Barbara Gayle, Staff Repoter
In Jamaica, a coroner is a resident magistrate, appointed under the Coroner's Act, to conduct investigations into the deaths of persons which occur within his or her jurisdiction, where there is reasonable cause to suspect that the deaths are violent or unnatural.
Police Commissioner Lucius Thomas announced on Friday that a coroner's inquest is to be held into last week Sunday's mystery death of Bob Woolmer, the Pakistan cricket team coach.
Woolmer, 58, died at the University Hospital of the West Indies, Mona, from what the police said was asphyxia caused by manual strangulation when he was attacked in his hotel room at the Jamaica Pegasus hotel, New Kingston.
He was found unconscious on the floor of his room.
The fact that the authorities have decided to hold an inquest into the death indicates that there is uncertainty as to who committed the murder.
Commissioner Thomas is reported to have ordered that the inquest be held "as soon as possible". The Coroner's Act does not specify within what time frame a coroner's inquest should be held, but it does indicate that it should be done with dispatch.
Speedy inquest
The Woolmer inquest could be one of the few instances in which a coroner's inquest has been held reasonably quickly in keeping with the law in Jamaica, as there have been instances, especially in the case of fatal shootings by the police, where they have taken years to be held, if they were held at all.
A jury of not less than five persons, directed by the Coroner for Kingston, is to hear evidence and determine how, when and where Mr. Woolmer came by his death and determine who is criminally responsible, the police having already satisfied them-selves after an autopsy, that Mr. Woolmer was murdered.
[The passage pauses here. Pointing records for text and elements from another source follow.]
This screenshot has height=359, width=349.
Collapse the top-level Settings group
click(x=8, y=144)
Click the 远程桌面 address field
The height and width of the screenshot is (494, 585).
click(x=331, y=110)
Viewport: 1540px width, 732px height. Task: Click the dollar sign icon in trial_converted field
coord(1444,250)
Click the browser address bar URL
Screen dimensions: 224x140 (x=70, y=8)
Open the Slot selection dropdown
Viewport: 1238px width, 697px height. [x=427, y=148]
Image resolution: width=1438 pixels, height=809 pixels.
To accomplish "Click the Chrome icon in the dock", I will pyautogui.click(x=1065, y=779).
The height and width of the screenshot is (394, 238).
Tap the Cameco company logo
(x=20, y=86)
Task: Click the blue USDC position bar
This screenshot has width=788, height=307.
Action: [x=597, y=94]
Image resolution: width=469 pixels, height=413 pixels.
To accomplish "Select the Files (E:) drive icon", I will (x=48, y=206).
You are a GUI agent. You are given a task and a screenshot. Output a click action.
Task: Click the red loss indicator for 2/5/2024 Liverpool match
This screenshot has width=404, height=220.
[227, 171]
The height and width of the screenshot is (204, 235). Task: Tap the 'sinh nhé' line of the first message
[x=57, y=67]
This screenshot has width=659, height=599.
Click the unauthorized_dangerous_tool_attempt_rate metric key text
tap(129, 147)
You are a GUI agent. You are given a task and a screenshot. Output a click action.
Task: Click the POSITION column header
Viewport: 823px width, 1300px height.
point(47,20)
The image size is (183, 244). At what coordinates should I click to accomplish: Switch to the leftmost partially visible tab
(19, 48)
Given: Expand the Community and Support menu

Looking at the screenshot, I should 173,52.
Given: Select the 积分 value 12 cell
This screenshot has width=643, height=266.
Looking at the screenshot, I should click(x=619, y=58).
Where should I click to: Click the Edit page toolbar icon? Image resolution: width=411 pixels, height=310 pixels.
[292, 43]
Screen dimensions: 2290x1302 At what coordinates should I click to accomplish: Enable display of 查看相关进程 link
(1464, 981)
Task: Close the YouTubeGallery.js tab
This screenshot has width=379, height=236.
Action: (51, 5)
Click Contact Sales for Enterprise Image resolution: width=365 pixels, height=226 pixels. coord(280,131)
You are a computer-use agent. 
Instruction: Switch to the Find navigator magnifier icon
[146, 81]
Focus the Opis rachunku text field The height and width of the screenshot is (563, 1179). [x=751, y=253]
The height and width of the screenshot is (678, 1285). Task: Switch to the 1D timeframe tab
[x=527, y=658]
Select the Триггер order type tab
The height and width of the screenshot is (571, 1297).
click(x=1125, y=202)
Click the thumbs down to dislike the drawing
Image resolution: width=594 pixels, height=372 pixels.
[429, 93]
The coroner also ordered that Mr. Woolmer's body remain within this jurisdiction until the inquest has been completed. Section 18 of the Coroner's Act states: "It shall not be necessary upon any inquest for the coroner or the jury to view the body, but this provision shall not preclude the coroner from requiring the exhumation of the body for the purpose of viewing and further examining the same, if in his opinion it is expedient so to do."
Exhumation can be ordered particularly in circumstances where the majority of the jurors sitting on the inquest are of the view that the cause of death has not been satisfactorily explained by the evidence of the medical practitioner or other witnesses brought before them.
If the jury's verdict is that person or persons are criminally responsible, the jury has the power to name the person or persons.
Ruling
If the jury cannot name anyone, then the depositions taken at the inquest will be sent to the Director of Public Prosecutions, Kent Pantry, Q.C., for him to examine the file and make a ruling if person or persons should be charged.
A majority verdict can be accepted at a coroner's inquest.
Section 7 of the Coroner's Act gives the police the authority to "at once notify" the coroner where there is reasonable cause to suspect that a person has died either a violent, or an unnatural death, or has died a sudden death, of which the cause is unknown.
The police, the law states, must conduct investigations into the circumstances relating to such deaths, and then the superintendent of police in charge of the parish where the death occurred, must forward the report to the coroner.
Although the Coroner's Act makes it compulsory for the report to be forwarded to the coroner, that does not preclude the police from submitting statements to the Office of the Director of Public Prosecutions, who can also examine the statements and decide whether someone should be charged, or submit the file to the coroner for an inquest to be held.
In cases where a jury, in handing down its verdict, names someone as being criminally responsible for murder or manslaughter, the coroner will issue a warrant for the arrest of the person and that person will have to stand trial in the circuit court.